CORPORATE GUARANTY (Wes Consulting, Inc.)
(Xxx Consulting,
Inc.)
1. CREDIT
CASH NJ, LLC (“Lender”)
has entered into a Credit Card Advance Agreement (“Loan Agreement”) dated on or
about November 4, 2010 with ONE UP INNOVATIONS, INC. and FOAM LABS, INC.
(collectively, the “Merchant”) and in
consideration of One ($1.00) Dollar and other good and valuable consideration,
the receipt and sufficiency of which are hereby duly acknowledged, the
undersigned guarantor (hereinafter, whether one or more, called "Guarantor", who, if two or
more in number, shall be jointly and severally bound), jointly and severally
unconditionally guaranty to Lender, its successors and assigns, Merchant’s full
and prompt payment, performance and discharge of each and every obligation of
Merchant under said Loan Agreement and under all instruments given or executed
by Merchant in connection therewith, and the full and prompt payment of all
other obligations of Merchant to Lender, wherever and however arising, direct or
indirect, absolute or contingent, all whether presently existing or hereafter
arising, including, without limitation, all costs of collection, including
attorney’s fees. The liability of the undersigned under this Guaranty
shall be direct, immediate, absolute, continuing, unconditional and unlimited
and not conditional or contingent upon the pursuit by the Lender of whatever
remedies it may have against the Merchant or the Merchant’s successors,
executors, administrators or assigns, or the collateral or liens it may possess,
and this Guaranty shall be a continuing guaranty of the payment of any and all
obligations to Lender either made, endorsed or contracted by the Merchant, or
any successor of the Merchant and of all extensions or renewals thereof in whole
or in part.
2. As
collateral security for the obligations or liability of undersigned Guarantor
under this Guaranty, as well as for any other obligation or liability of the
undersigned Guarantor to Lender, whether present or future, absolute or
contingent, due or not due, the undersigned Guarantor hereby grants to Lender,
the following:
a
continuing general lien and security interest in and to substantially all of
Guarantor’s assets, whether now existing or hereafter acquired or created, and
wherever located, including but not limited to, (a) all accounts receivable,
including, without limitation, all credit card receivables; (b) all rights to
receive payments from Guarantor’s credit card processor and all other rights
arising out of or otherwise relating to the processor agreement between
Guarantor and its processor; (c) chattel paper; (d) commercial tort claims; (e)

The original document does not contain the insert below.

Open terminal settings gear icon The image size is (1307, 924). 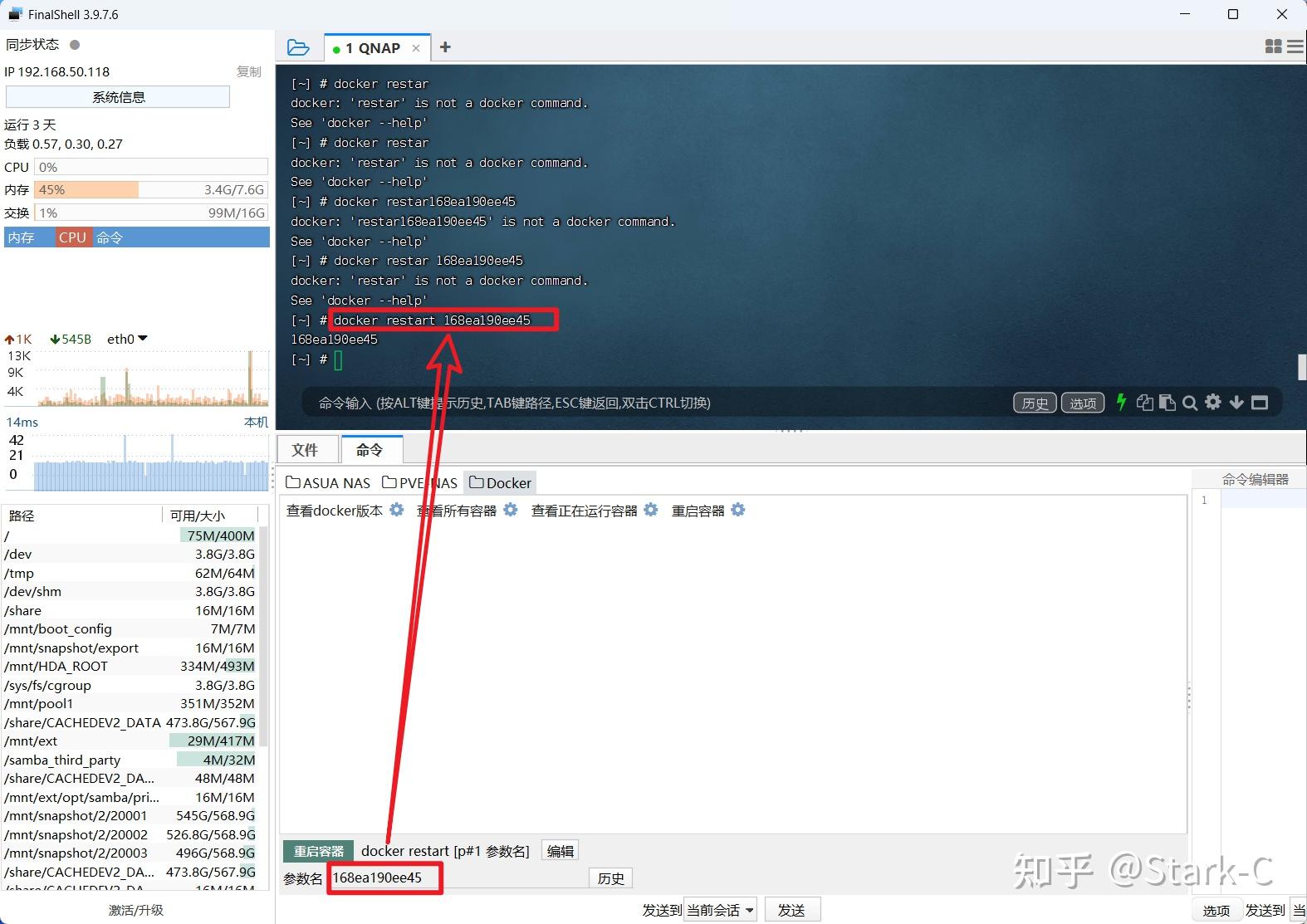pos(1213,403)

documents; (f) equipment, machinery, furniture, furnishings and fixtures and all
parts, tools, accessories and accessions; (g) fixtures; (h) general intangibles,
including but not limited to patents, trademarks and tradenames and the goodwill
and inherent value associated therewith, tax refunds, customer lists, insurance
claims and goodwill of Guarantor; (i) goods; (j) instruments; (k) inventory,
merchandise, materials, whether raw, work in progress or finished goods,
packaging and shipping materials and all other tangible property held for sale
or lease; (l) investment property; (m) payment intangibles; (n) proceeds,
including proceeds of any insurance policies covering any of the collateral; (o)
promissory notes; (p) records, including all books, records and other property
at any time evidencing or relating to any of the foregoing, and all electronic
means of storing such records; (q) to the extent not otherwise included above,
all collateral support and supporting obligations relating to any of the
foregoing; and (r) to the extent not otherwise included above, all proceeds,
products, accessions, rents and profits of or in respect of any of the
foregoing. Guarantor hereby authorizes Lender to file such financing
statements in Guarantor’s name signed by Lender, or a reproduction of this
Guaranty to reflect the security interest granted hereunder.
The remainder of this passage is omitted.